The situation is this: Drake University's intramural rec basketball league is being messed up by one team that appears to be in the league just for the purpose of messing it up. To quote: "They bring a stuffed beaver, which they try to have play, they will routinely take off their jerseys and switch them to their opponents' color and score on themselves, run football plays, etc." Other teams have complained, staff members have complained - no one wants to play against or deal with them.

What should they do about it? Not surprisingly, the program coordinators who have chimed in all agree that the team should be removed from the league. Surprisingly - amazingly - most of the respondents have really wrestled with this issue, as if the knee-jerk response:

Kick their asses out of the league!

…somehow has to be justified beyond:

Kick their asses out of the league!

Reading the suggested steps - sitting down with the offenders, explaining the institution's policies, writing some new policies - I was at first shaking my head in disbelief. Kick their asses out of the league! But, in fact, the situation is tough: The stuffed beaver's teammates signed up, they show up, and they're having fun. What if a battleship team showed up in the university pool and sank their own canoe, because for whatever idiotic reason they thought that was more fun than trying to sink their opponents' canoes? What if an IM softball team kept their bats on their shoulders, leading to an amazing 21-strikeout perfect game?

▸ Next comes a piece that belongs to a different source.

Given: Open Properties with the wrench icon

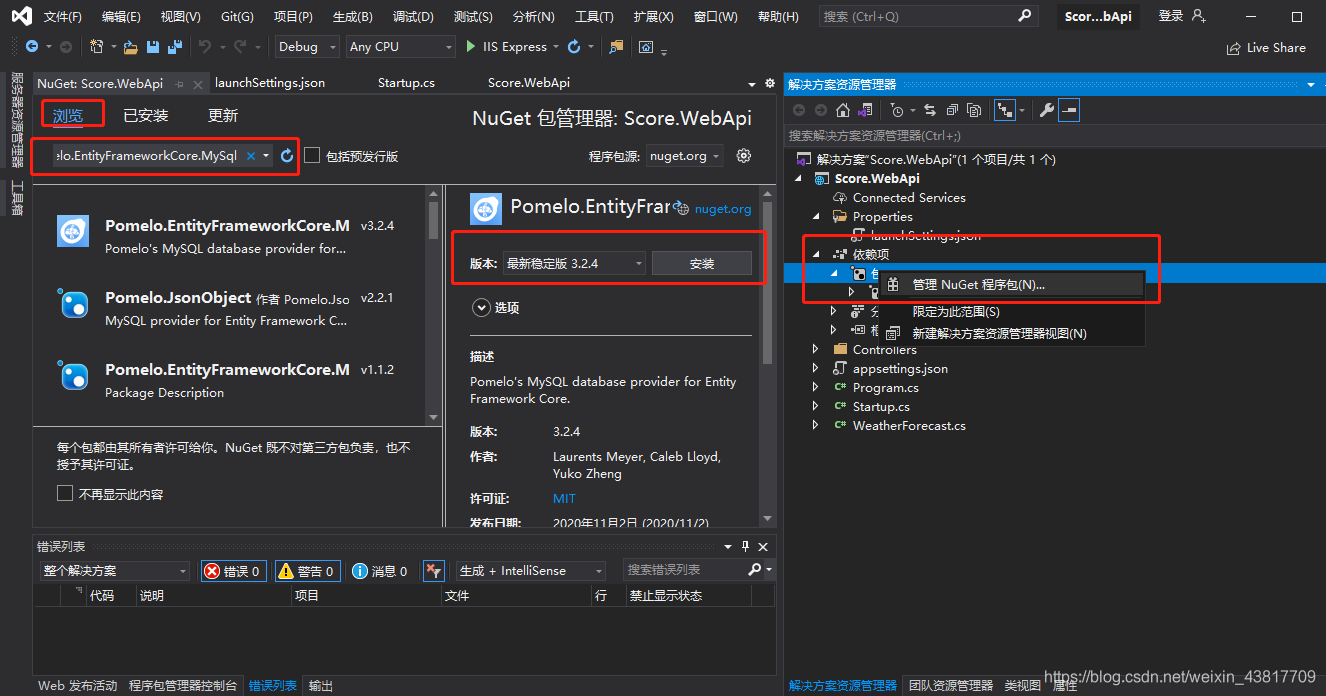Looking at the screenshot, I should click(x=1046, y=111).

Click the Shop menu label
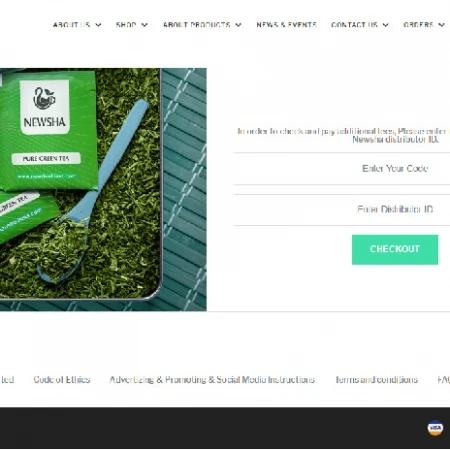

Who is prepared to deal with an anti-team? Whose policies anticipate Occupy Intramural Basketball?

I have to hand it to the questioner and the respondents: They didn't succumb to the knee-jerk response - do I have to repeat it? - and instead thoughtfully pointed in the right direction. Your policies should specify that recreational programs must protect the experience of all participants, and that principles of fair play and sportsmanship rule. It would also help to make sure your policies specify that teams play at the discretion of program staff.

If that doesn't work, implement drug testing for all participants. Tell me that wouldn't have been effective here.